[WHAT YOU WILL DO] Give back the material word for word, every line included.
*** MATERIAL FOR THIS TASK ***
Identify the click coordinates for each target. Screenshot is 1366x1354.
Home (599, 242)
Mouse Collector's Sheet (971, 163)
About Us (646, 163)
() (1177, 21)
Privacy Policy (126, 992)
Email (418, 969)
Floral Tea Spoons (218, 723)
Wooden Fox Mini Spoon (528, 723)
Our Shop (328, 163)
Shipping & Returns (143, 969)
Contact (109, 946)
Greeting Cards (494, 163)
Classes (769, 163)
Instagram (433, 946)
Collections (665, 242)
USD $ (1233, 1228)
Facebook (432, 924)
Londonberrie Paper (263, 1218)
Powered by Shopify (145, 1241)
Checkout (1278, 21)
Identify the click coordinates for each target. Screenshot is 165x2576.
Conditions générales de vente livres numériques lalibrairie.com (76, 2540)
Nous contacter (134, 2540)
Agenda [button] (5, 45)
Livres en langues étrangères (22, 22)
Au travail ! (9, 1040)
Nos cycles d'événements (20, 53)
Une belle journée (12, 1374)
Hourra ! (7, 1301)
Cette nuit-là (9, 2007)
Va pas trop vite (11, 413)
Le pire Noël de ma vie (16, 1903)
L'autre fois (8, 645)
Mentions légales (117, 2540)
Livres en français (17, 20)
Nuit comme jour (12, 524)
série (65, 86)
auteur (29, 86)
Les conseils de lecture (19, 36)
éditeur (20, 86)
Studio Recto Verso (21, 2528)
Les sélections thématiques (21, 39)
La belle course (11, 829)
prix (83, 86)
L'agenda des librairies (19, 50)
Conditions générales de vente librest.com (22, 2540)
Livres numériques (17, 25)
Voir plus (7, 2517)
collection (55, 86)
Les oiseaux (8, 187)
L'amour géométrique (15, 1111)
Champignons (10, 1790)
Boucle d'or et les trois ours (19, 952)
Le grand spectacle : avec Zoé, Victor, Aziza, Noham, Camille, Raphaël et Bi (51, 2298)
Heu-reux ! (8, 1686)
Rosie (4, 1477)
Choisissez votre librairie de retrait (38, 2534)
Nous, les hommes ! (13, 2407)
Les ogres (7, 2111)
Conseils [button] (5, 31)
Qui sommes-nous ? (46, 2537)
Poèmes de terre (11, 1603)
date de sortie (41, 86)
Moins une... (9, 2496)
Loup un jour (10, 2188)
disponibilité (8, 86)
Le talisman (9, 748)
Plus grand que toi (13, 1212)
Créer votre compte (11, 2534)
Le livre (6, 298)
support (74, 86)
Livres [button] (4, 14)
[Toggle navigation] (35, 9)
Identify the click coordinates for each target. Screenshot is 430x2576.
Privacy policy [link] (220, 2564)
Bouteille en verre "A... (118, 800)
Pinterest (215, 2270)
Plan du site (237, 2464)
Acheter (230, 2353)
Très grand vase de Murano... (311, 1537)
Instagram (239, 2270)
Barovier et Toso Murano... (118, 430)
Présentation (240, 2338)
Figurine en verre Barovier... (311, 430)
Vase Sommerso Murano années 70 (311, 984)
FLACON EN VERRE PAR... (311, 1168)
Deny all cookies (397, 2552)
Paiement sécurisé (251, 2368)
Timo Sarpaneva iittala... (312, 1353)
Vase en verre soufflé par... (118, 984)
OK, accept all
*** End of MATERIAL FOR THIS TASK ***
[RESPONSE AREA]
Identify the click coordinates for each target. Screenshot is 1366x1354.
Home (599, 242)
Mouse Collector's Sheet (971, 163)
About Us (646, 163)
() (1177, 21)
Privacy Policy (126, 992)
Email (418, 969)
Floral Tea Spoons (218, 723)
Wooden Fox Mini Spoon (528, 723)
Our Shop (328, 163)
Shipping & Returns (143, 969)
Contact (109, 946)
Greeting Cards (494, 163)
Classes (769, 163)
Instagram (433, 946)
Collections (665, 242)
USD $ (1233, 1228)
Facebook (432, 924)
Londonberrie Paper (263, 1218)
Powered by Shopify (145, 1241)
Checkout (1278, 21)
Identify the click coordinates for each target. Screenshot is 165x2576.
Conditions générales de vente livres numériques lalibrairie.com (76, 2540)
Nous contacter (134, 2540)
Agenda [button] (5, 45)
Livres en langues étrangères (22, 22)
Au travail ! (9, 1040)
Nos cycles d'événements (20, 53)
Une belle journée (12, 1374)
Hourra ! (7, 1301)
Cette nuit-là (9, 2007)
Va pas trop vite (11, 413)
Le pire Noël de ma vie (16, 1903)
L'autre fois (8, 645)
Mentions légales (117, 2540)
Livres en français (17, 20)
Nuit comme jour (12, 524)
série (65, 86)
auteur (29, 86)
Les conseils de lecture (19, 36)
éditeur (20, 86)
Studio Recto Verso (21, 2528)
Les sélections thématiques (21, 39)
La belle course (11, 829)
prix (83, 86)
L'agenda des librairies (19, 50)
Conditions générales de vente librest.com (22, 2540)
Livres numériques (17, 25)
Voir plus (7, 2517)
collection (55, 86)
Les oiseaux (8, 187)
L'amour géométrique (15, 1111)
Champignons (10, 1790)
Boucle d'or et les trois ours (19, 952)
Le grand spectacle : avec Zoé, Victor, Aziza, Noham, Camille, Raphaël et Bi (51, 2298)
Heu-reux ! (8, 1686)
Rosie (4, 1477)
Choisissez votre librairie de retrait (38, 2534)
Nous, les hommes ! (13, 2407)
Les ogres (7, 2111)
Conseils [button] (5, 31)
Qui sommes-nous ? (46, 2537)
Poèmes de terre (11, 1603)
date de sortie (41, 86)
Moins une... (9, 2496)
Loup un jour (10, 2188)
disponibilité (8, 86)
Le talisman (9, 748)
Plus grand que toi (13, 1212)
Créer votre compte (11, 2534)
Le livre (6, 298)
support (74, 86)
Livres [button] (4, 14)
[Toggle navigation] (35, 9)
Identify the click coordinates for each target. Screenshot is 430x2576.
Privacy policy [link] (220, 2564)
Bouteille en verre "A... (118, 800)
Pinterest (215, 2270)
Plan du site (237, 2464)
Acheter (230, 2353)
Très grand vase de Murano... (311, 1537)
Instagram (239, 2270)
Barovier et Toso Murano... (118, 430)
Présentation (240, 2338)
Figurine en verre Barovier... (311, 430)
Vase Sommerso Murano années 70 (311, 984)
FLACON EN VERRE PAR... (311, 1168)
Deny all cookies (397, 2552)
Paiement sécurisé (251, 2368)
Timo Sarpaneva iittala... (312, 1353)
Vase en verre soufflé par... (118, 984)
OK, accept all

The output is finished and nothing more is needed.